Developed by Filip Matjaž, participant of the 2017 edition, and inspired by Slovenia’s ongoing tradition of Seafood stew fishing in an attempt to valorize this local product.
Broth and Fish Salt
Cut the vegetables into large pieces and stir-fry them together with scampi heads and the cooking water from the mussels and fish. Add the Malvasia wine, water, parsley and pepper. Bring the mixture to a boil and reduce it into a thick soup. Strain the soup and mix in the butter slowly.
For the fish salt; take the fish bones, fish and scampi heads from the strainer and mix with the salt. Bake this mixture in the oven for 15 minutes on 180 C. Once done, take them out of the oven and blend them.

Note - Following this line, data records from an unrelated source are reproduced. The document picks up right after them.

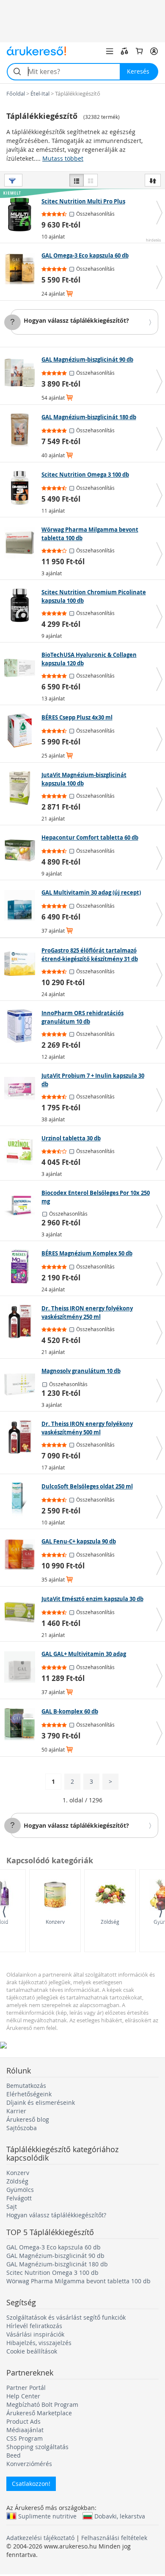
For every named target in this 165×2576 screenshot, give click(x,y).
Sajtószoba (21, 2128)
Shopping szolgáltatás (37, 2447)
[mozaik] (90, 180)
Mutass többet (62, 158)
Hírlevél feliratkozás (34, 2326)
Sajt (11, 2207)
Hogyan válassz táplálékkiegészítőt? (76, 320)
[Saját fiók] (154, 51)
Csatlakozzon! (31, 2484)
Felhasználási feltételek (114, 2538)
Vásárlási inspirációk (35, 2334)
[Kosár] (139, 51)
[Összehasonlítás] (124, 51)
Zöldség (110, 1921)
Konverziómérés (29, 2464)
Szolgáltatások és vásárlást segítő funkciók (66, 2317)
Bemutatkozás (26, 2086)
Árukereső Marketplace (39, 2413)
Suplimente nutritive (47, 2516)
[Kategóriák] (109, 51)
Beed (13, 2455)
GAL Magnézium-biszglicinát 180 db (57, 2264)
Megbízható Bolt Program (42, 2404)
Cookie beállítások (31, 2351)
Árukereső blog (27, 2119)
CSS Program (24, 2438)
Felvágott (19, 2198)
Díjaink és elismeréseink (40, 2102)
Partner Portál (26, 2388)
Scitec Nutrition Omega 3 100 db (52, 2272)
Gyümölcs (20, 2190)
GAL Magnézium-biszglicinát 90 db (55, 2256)
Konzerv (55, 1921)
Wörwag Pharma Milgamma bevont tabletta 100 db (78, 2281)
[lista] (76, 180)
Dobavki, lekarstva (119, 2516)
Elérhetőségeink (29, 2094)
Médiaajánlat (25, 2430)
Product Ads (23, 2421)
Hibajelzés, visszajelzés (39, 2343)
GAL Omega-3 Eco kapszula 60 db (53, 2247)
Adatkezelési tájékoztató (40, 2538)
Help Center (23, 2396)
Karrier (16, 2111)
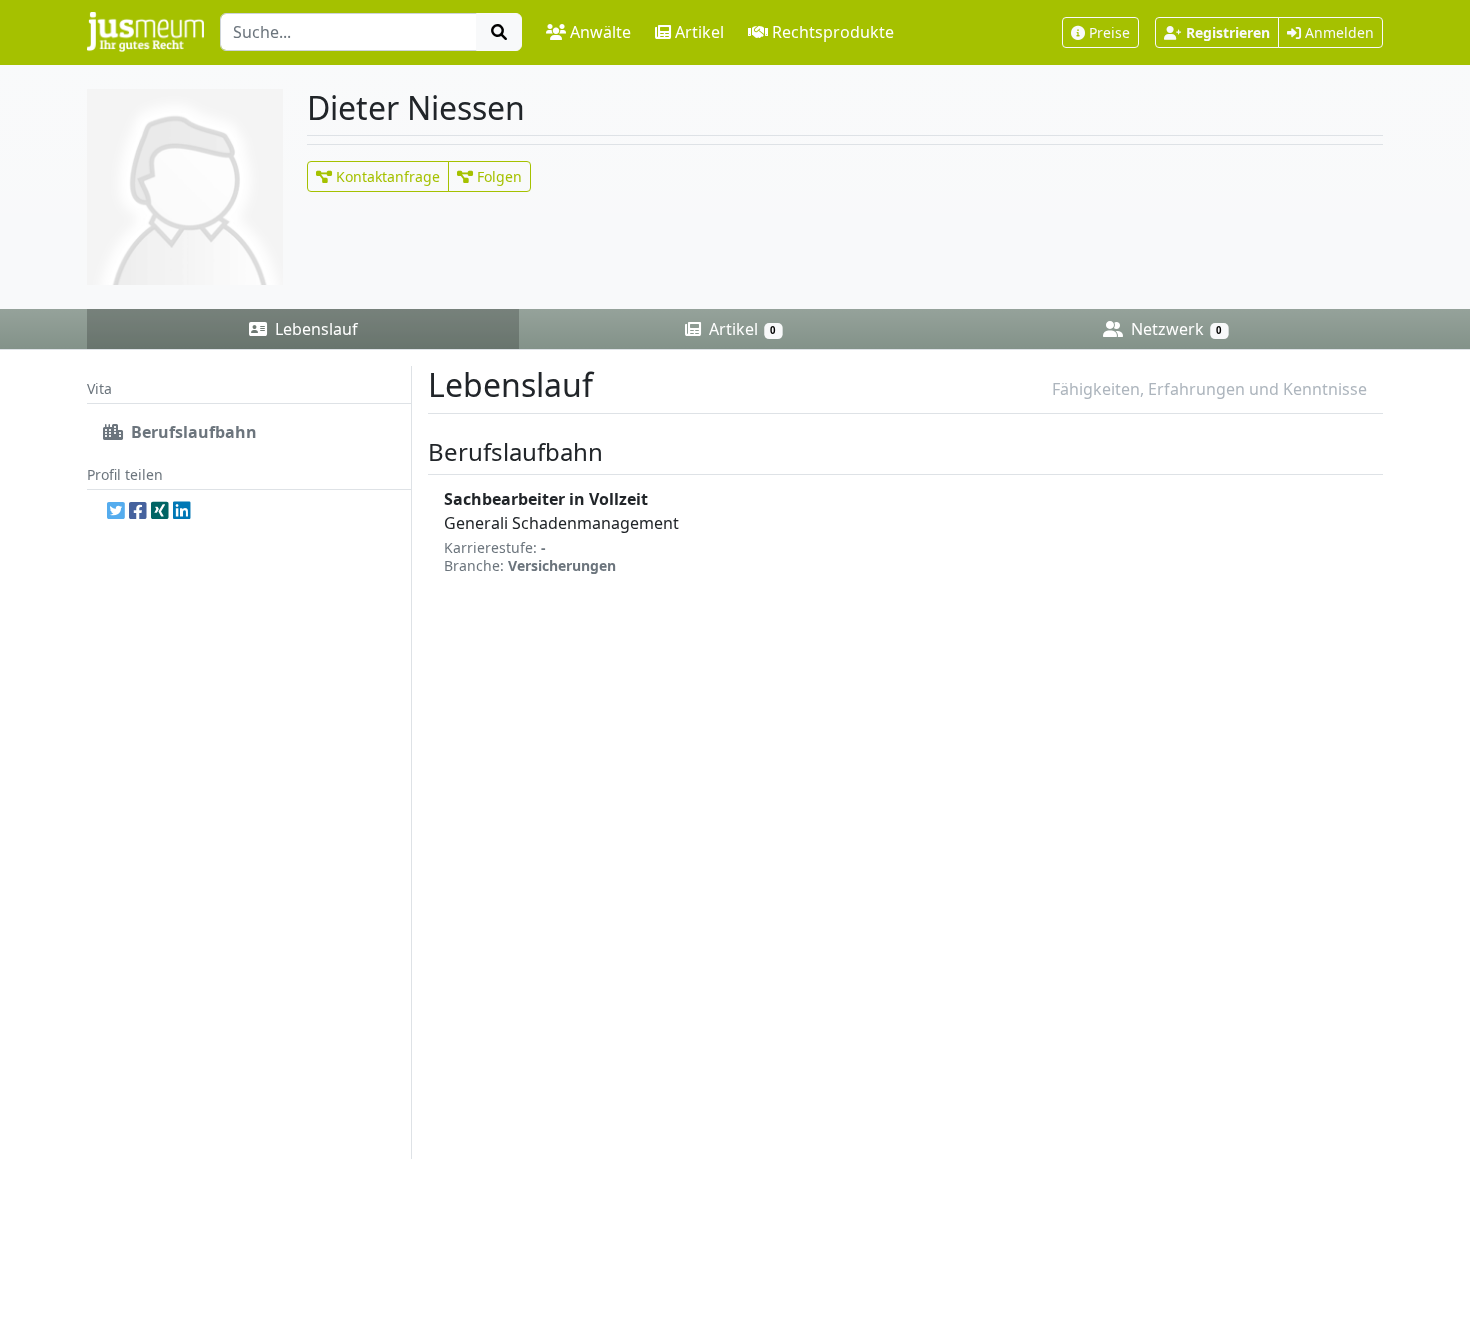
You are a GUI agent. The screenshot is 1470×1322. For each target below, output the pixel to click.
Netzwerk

Peel the celery, slice it into smaller pieces and cook it in the mixture of milk and water. When cooked, strain the celery and blend it with all other ingredients into a smooth puree.
Blanch the parsley by putting it into hot water for 5 seconds and immediately after cool it down in an ice bath. Dry the parsley and blend it with the oil. Strain parsley oil through a gauze to make it clear.
Garlic, Parsley and Olive Oil Mayonnaise
Cook the garlic in milk, strain it, add parsley and mix with a blender while slowly adding olive oil until you get mayonnaise.
Corn and walnuts sponge cake
In a pan heat the cornflour to get more flavour from it. Afterwards, mix all the ingredients with a blender and set aside for 30 minutes. Strain and pour the mixture into a whipping syphon, fill it with 2 cartridges of NO2. To finish release some of the mix into plastic cups and bake for 25 seconds in a microwave oven.
Peel the carrots and cut them into dices (use the off-cuts for the soup). Place them in salty water until they are cooked but still firm.
Clean the squid thoroughly and cook it in a vacuum bag for 20 minutes on 62 C. After it is cooked place it in a blast freezer. Slice the frozen squid on a meat slicer to achieve the noodles shape. Season it with olive oil, salt, lemon juice and zest.
Slice all the seafood into small pieces and season with fish salt. Add Gelburger and shape small round discs. Place in fridge to rest. Just before plating, grill the seafood discs.
Cut the fish into larger pieces and fry it with dough rolled around them. Season it with fish salt.